PROBLEM TO WORK ON »
Rewrite the lines below as a numbered list, leaving out any blank lines.

THE INPUT »
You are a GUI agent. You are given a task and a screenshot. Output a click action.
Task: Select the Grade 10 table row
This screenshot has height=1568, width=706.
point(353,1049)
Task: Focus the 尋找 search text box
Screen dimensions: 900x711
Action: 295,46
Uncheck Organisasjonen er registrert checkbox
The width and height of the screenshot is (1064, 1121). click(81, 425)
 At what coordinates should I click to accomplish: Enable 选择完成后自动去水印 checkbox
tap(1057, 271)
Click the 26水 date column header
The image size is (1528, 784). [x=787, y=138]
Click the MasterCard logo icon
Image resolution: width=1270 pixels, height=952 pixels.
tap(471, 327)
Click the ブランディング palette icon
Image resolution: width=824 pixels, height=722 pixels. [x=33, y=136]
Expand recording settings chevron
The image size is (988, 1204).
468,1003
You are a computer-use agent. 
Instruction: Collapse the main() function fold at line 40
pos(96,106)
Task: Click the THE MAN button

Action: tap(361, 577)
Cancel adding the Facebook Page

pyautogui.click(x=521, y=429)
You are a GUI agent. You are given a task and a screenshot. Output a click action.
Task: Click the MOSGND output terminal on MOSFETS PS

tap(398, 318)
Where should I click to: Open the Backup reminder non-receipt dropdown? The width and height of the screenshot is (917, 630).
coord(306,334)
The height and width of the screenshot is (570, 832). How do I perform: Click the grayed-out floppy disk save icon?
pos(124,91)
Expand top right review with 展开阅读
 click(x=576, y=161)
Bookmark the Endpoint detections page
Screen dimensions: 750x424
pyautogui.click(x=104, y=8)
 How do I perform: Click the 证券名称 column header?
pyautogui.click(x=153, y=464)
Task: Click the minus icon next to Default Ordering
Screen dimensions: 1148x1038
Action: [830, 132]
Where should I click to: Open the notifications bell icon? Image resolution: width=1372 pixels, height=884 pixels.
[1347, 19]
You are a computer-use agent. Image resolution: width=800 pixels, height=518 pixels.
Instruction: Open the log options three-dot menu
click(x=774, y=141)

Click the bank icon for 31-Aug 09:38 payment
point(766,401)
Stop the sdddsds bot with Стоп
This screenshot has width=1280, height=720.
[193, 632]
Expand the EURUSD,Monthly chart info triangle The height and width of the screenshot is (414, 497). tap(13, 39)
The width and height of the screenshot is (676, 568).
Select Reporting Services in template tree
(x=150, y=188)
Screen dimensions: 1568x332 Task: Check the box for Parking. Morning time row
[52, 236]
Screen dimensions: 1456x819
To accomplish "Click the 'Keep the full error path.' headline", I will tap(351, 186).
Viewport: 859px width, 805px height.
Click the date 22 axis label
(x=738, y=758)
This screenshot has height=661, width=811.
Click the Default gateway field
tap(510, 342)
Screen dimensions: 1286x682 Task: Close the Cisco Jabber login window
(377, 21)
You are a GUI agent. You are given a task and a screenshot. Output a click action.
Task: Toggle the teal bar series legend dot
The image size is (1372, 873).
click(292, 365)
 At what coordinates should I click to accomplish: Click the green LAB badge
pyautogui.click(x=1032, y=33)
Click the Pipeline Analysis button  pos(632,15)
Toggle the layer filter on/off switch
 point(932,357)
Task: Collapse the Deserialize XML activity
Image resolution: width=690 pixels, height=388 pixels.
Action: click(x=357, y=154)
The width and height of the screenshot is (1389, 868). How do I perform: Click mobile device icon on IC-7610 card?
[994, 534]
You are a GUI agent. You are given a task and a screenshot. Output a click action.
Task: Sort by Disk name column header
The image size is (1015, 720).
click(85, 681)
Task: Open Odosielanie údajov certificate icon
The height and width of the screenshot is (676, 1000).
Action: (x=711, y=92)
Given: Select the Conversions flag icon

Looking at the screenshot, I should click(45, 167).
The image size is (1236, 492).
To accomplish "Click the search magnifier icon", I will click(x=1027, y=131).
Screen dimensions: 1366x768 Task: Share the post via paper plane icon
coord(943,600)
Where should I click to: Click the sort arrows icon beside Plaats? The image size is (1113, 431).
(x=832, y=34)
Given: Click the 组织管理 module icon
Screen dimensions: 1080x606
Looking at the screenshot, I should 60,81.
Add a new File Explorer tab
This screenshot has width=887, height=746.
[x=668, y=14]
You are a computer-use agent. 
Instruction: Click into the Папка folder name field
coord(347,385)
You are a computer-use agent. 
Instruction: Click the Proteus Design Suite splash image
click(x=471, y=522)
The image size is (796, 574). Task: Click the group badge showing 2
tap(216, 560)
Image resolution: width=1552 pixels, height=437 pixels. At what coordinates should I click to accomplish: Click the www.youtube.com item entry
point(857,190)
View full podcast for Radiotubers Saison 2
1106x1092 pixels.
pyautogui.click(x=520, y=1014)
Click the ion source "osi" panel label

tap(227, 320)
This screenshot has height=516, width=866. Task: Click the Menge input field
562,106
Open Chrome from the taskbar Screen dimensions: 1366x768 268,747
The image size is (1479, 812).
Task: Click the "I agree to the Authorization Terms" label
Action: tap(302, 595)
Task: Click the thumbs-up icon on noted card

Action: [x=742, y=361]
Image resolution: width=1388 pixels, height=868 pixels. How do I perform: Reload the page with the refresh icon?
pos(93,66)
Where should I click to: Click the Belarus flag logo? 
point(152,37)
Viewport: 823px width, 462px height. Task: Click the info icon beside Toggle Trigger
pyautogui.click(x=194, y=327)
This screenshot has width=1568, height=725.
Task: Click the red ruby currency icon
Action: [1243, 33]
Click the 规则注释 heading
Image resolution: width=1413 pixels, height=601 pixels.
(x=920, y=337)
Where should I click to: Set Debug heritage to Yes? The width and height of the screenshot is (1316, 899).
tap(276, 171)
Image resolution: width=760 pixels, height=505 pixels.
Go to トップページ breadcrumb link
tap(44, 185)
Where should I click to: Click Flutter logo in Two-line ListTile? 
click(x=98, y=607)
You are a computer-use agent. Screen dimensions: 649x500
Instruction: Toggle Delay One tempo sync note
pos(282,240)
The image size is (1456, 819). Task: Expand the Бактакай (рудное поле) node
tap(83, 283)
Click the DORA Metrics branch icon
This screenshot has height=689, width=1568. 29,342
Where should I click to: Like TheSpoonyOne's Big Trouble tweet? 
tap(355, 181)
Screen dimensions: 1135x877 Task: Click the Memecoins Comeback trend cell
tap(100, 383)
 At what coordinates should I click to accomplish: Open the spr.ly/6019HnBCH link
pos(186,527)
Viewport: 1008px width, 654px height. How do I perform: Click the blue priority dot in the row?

SOLUTION FOR THIS TASK »
1. You are a GUI agent. You are given a task and a screenshot. Output a click action.
2. Task: Select the Grade 10 table row
3. This screenshot has height=1568, width=706.
4. point(353,1049)
5. Task: Focus the 尋找 search text box
6. Screen dimensions: 900x711
7. Action: 295,46
8. Uncheck Organisasjonen er registrert checkbox
9. The width and height of the screenshot is (1064, 1121). click(81, 425)
10.  At what coordinates should I click to accomplish: Enable 选择完成后自动去水印 checkbox
11. tap(1057, 271)
12. Click the 26水 date column header
13. The image size is (1528, 784). [x=787, y=138]
14. Click the MasterCard logo icon
15. Image resolution: width=1270 pixels, height=952 pixels.
16. tap(471, 327)
17. Click the ブランディング palette icon
18. Image resolution: width=824 pixels, height=722 pixels. [x=33, y=136]
19. Expand recording settings chevron
20. The image size is (988, 1204).
21. 468,1003
22. You are a computer-use agent. 
23. Instruction: Collapse the main() function fold at line 40
24. pos(96,106)
25. Task: Click the THE MAN button
26. Action: tap(361, 577)
27. Cancel adding the Facebook Page
28. pyautogui.click(x=521, y=429)
29. You are a GUI agent. You are given a task and a screenshot. Output a click action.
30. Task: Click the MOSGND output terminal on MOSFETS PS
31. tap(398, 318)
32. Where should I click to: Open the Backup reminder non-receipt dropdown? The width and height of the screenshot is (917, 630).
33. coord(306,334)
34. The height and width of the screenshot is (570, 832). How do I perform: Click the grayed-out floppy disk save icon?
35. pos(124,91)
36. Expand top right review with 展开阅读
37.  click(x=576, y=161)
38. Bookmark the Endpoint detections page
39. Screen dimensions: 750x424
40. pyautogui.click(x=104, y=8)
41.  How do I perform: Click the 证券名称 column header?
42. pyautogui.click(x=153, y=464)
43. Task: Click the minus icon next to Default Ordering
44. Screen dimensions: 1148x1038
45. Action: [830, 132]
46. Where should I click to: Open the notifications bell icon? Image resolution: width=1372 pixels, height=884 pixels.
47. [1347, 19]
48. You are a computer-use agent. Image resolution: width=800 pixels, height=518 pixels.
49. Instruction: Open the log options three-dot menu
50. click(x=774, y=141)
51. Click the bank icon for 31-Aug 09:38 payment
52. point(766,401)
53. Stop the sdddsds bot with Стоп
54. This screenshot has width=1280, height=720.
55. [193, 632]
56. Expand the EURUSD,Monthly chart info triangle The height and width of the screenshot is (414, 497). tap(13, 39)
57. The width and height of the screenshot is (676, 568).
58. Select Reporting Services in template tree
59. (x=150, y=188)
60. Screen dimensions: 1568x332 Task: Check the box for Parking. Morning time row
61. [52, 236]
62. Screen dimensions: 1456x819
63. To accomplish "Click the 'Keep the full error path.' headline", I will tap(351, 186).
64. Viewport: 859px width, 805px height.
65. Click the date 22 axis label
66. (x=738, y=758)
67. This screenshot has height=661, width=811.
68. Click the Default gateway field
69. tap(510, 342)
70. Screen dimensions: 1286x682 Task: Close the Cisco Jabber login window
71. (377, 21)
72. You are a GUI agent. You are given a task and a screenshot. Output a click action.
73. Task: Toggle the teal bar series legend dot
74. The image size is (1372, 873).
75. click(292, 365)
76.  At what coordinates should I click to accomplish: Click the green LAB badge
77. pyautogui.click(x=1032, y=33)
78. Click the Pipeline Analysis button  pos(632,15)
79. Toggle the layer filter on/off switch
80.  point(932,357)
81. Task: Collapse the Deserialize XML activity
82. Image resolution: width=690 pixels, height=388 pixels.
83. Action: click(x=357, y=154)
84. The width and height of the screenshot is (1389, 868). How do I perform: Click mobile device icon on IC-7610 card?
85. [994, 534]
86. You are a GUI agent. You are given a task and a screenshot. Output a click action.
87. Task: Sort by Disk name column header
88. The image size is (1015, 720).
89. click(85, 681)
90. Task: Open Odosielanie údajov certificate icon
91. The height and width of the screenshot is (676, 1000).
92. Action: (x=711, y=92)
93. Given: Select the Conversions flag icon
94. Looking at the screenshot, I should click(45, 167).
95. The image size is (1236, 492).
96. To accomplish "Click the search magnifier icon", I will click(x=1027, y=131).
97. Screen dimensions: 1366x768 Task: Share the post via paper plane icon
98. coord(943,600)
99. Where should I click to: Click the sort arrows icon beside Plaats? The image size is (1113, 431).
100. (x=832, y=34)
101. Given: Click the 组织管理 module icon
102. Screen dimensions: 1080x606
103. Looking at the screenshot, I should 60,81.
104. Add a new File Explorer tab
105. This screenshot has width=887, height=746.
106. [x=668, y=14]
107. You are a computer-use agent. 
108. Instruction: Click into the Папка folder name field
109. coord(347,385)
110. You are a computer-use agent. 
111. Instruction: Click the Proteus Design Suite splash image
112. click(x=471, y=522)
113. The image size is (796, 574). Task: Click the group badge showing 2
114. tap(216, 560)
115. Image resolution: width=1552 pixels, height=437 pixels. At what coordinates should I click to accomplish: Click the www.youtube.com item entry
116. point(857,190)
117. View full podcast for Radiotubers Saison 2
118. 1106x1092 pixels.
119. pyautogui.click(x=520, y=1014)
120. Click the ion source "osi" panel label
121. tap(227, 320)
122. This screenshot has height=516, width=866. Task: Click the Menge input field
123. 562,106
124. Open Chrome from the taskbar Screen dimensions: 1366x768 268,747
125. The image size is (1479, 812).
126. Task: Click the "I agree to the Authorization Terms" label
127. Action: tap(302, 595)
128. Task: Click the thumbs-up icon on noted card
129. Action: [x=742, y=361]
130. Image resolution: width=1388 pixels, height=868 pixels. How do I perform: Reload the page with the refresh icon?
131. pos(93,66)
132. Where should I click to: Click the Belarus flag logo? 
133. point(152,37)
134. Viewport: 823px width, 462px height. Task: Click the info icon beside Toggle Trigger
135. pyautogui.click(x=194, y=327)
136. This screenshot has width=1568, height=725.
137. Task: Click the red ruby currency icon
138. Action: [1243, 33]
139. Click the 规则注释 heading
140. Image resolution: width=1413 pixels, height=601 pixels.
141. (x=920, y=337)
142. Where should I click to: Set Debug heritage to Yes? The width and height of the screenshot is (1316, 899).
143. tap(276, 171)
144. Image resolution: width=760 pixels, height=505 pixels.
145. Go to トップページ breadcrumb link
146. tap(44, 185)
147. Where should I click to: Click Flutter logo in Two-line ListTile? 
148. click(x=98, y=607)
149. You are a computer-use agent. Screen dimensions: 649x500
150. Instruction: Toggle Delay One tempo sync note
151. pos(282,240)
152. The image size is (1456, 819). Task: Expand the Бактакай (рудное поле) node
153. tap(83, 283)
154. Click the DORA Metrics branch icon
155. This screenshot has height=689, width=1568. 29,342
156. Where should I click to: Like TheSpoonyOne's Big Trouble tweet? 
157. tap(355, 181)
158. Screen dimensions: 1135x877 Task: Click the Memecoins Comeback trend cell
159. tap(100, 383)
160.  At what coordinates should I click to accomplish: Open the spr.ly/6019HnBCH link
161. pos(186,527)
162. Viewport: 1008px width, 654px height. How do I perform: Click the blue priority dot in the row?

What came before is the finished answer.